Only the records, repeated exactly, should make up the response.

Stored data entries
* * *

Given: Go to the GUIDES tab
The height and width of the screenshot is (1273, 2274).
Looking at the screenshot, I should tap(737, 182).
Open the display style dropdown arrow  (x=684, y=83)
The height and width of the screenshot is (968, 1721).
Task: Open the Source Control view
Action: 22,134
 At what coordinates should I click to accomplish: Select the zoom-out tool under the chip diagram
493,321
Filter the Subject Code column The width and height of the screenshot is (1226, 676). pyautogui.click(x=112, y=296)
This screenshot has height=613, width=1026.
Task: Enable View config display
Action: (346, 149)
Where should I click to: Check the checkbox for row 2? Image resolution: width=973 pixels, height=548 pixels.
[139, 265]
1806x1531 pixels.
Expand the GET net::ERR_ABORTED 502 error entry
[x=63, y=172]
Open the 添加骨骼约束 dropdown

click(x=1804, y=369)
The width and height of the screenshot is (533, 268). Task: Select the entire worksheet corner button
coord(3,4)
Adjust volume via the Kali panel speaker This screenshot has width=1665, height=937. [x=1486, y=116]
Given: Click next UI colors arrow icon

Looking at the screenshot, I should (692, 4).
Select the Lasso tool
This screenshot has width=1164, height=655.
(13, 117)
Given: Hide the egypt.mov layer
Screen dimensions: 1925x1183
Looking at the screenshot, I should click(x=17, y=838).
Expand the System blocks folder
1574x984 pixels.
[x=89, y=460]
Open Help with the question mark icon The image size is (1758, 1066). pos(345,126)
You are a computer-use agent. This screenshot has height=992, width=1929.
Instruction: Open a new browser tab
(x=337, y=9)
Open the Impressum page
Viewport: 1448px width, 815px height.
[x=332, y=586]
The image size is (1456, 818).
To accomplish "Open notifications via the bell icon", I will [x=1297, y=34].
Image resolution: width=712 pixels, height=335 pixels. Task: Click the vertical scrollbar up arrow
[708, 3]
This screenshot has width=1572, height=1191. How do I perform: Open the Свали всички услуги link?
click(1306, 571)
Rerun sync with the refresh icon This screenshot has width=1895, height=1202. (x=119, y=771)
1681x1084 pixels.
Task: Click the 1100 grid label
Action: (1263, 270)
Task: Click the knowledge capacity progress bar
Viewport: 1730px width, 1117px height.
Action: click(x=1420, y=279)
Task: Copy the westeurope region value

* * *

_Solution_:
Given: Go to the GUIDES tab
The height and width of the screenshot is (1273, 2274).
Looking at the screenshot, I should tap(737, 182).
Open the display style dropdown arrow  (x=684, y=83)
The height and width of the screenshot is (968, 1721).
Task: Open the Source Control view
Action: 22,134
 At what coordinates should I click to accomplish: Select the zoom-out tool under the chip diagram
493,321
Filter the Subject Code column The width and height of the screenshot is (1226, 676). pyautogui.click(x=112, y=296)
This screenshot has height=613, width=1026.
Task: Enable View config display
Action: (346, 149)
Where should I click to: Check the checkbox for row 2? Image resolution: width=973 pixels, height=548 pixels.
[139, 265]
1806x1531 pixels.
Expand the GET net::ERR_ABORTED 502 error entry
[x=63, y=172]
Open the 添加骨骼约束 dropdown

click(x=1804, y=369)
The width and height of the screenshot is (533, 268). Task: Select the entire worksheet corner button
coord(3,4)
Adjust volume via the Kali panel speaker This screenshot has width=1665, height=937. [x=1486, y=116]
Given: Click next UI colors arrow icon

Looking at the screenshot, I should (692, 4).
Select the Lasso tool
This screenshot has width=1164, height=655.
(13, 117)
Given: Hide the egypt.mov layer
Screen dimensions: 1925x1183
Looking at the screenshot, I should click(x=17, y=838).
Expand the System blocks folder
1574x984 pixels.
[x=89, y=460]
Open Help with the question mark icon The image size is (1758, 1066). pos(345,126)
You are a computer-use agent. This screenshot has height=992, width=1929.
Instruction: Open a new browser tab
(x=337, y=9)
Open the Impressum page
Viewport: 1448px width, 815px height.
[x=332, y=586]
The image size is (1456, 818).
To accomplish "Open notifications via the bell icon", I will [x=1297, y=34].
Image resolution: width=712 pixels, height=335 pixels. Task: Click the vertical scrollbar up arrow
[708, 3]
This screenshot has width=1572, height=1191. How do I perform: Open the Свали всички услуги link?
click(1306, 571)
Rerun sync with the refresh icon This screenshot has width=1895, height=1202. (x=119, y=771)
1681x1084 pixels.
Task: Click the 1100 grid label
Action: (1263, 270)
Task: Click the knowledge capacity progress bar
Viewport: 1730px width, 1117px height.
Action: click(x=1420, y=279)
Task: Copy the westeurope region value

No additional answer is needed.